*** Opening Data section ***
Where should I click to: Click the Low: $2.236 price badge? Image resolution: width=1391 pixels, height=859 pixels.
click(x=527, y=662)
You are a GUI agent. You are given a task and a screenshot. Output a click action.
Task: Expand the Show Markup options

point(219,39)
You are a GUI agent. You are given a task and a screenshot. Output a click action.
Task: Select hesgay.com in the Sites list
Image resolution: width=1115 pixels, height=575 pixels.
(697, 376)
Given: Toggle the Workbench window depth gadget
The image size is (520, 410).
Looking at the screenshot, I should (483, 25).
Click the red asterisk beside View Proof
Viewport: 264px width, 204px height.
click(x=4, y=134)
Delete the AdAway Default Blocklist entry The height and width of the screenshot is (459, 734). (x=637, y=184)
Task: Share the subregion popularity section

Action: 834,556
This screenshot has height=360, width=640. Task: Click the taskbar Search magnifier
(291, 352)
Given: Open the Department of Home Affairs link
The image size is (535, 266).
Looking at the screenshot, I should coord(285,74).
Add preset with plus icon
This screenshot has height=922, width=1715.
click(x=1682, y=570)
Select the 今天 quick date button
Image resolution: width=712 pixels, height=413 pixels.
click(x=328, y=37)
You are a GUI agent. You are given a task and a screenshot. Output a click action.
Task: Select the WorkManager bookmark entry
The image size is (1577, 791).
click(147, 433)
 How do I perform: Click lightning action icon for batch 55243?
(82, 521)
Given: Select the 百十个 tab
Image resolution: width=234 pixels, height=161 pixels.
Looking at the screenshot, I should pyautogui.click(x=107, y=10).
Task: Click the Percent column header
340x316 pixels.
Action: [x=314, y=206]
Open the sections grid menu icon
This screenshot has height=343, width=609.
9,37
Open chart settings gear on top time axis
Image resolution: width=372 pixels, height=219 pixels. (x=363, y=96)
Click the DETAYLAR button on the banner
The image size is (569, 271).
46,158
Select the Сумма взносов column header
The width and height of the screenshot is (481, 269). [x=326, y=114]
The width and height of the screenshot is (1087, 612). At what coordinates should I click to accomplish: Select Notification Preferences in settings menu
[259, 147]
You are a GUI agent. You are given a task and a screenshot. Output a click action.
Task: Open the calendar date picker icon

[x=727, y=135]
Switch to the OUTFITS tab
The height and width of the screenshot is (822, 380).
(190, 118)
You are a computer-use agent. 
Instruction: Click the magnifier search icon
*** Closing Data section ***
Search the records for the word "button", then list every line that has it.

Select the 今天 quick date button
Click the DETAYLAR button on the banner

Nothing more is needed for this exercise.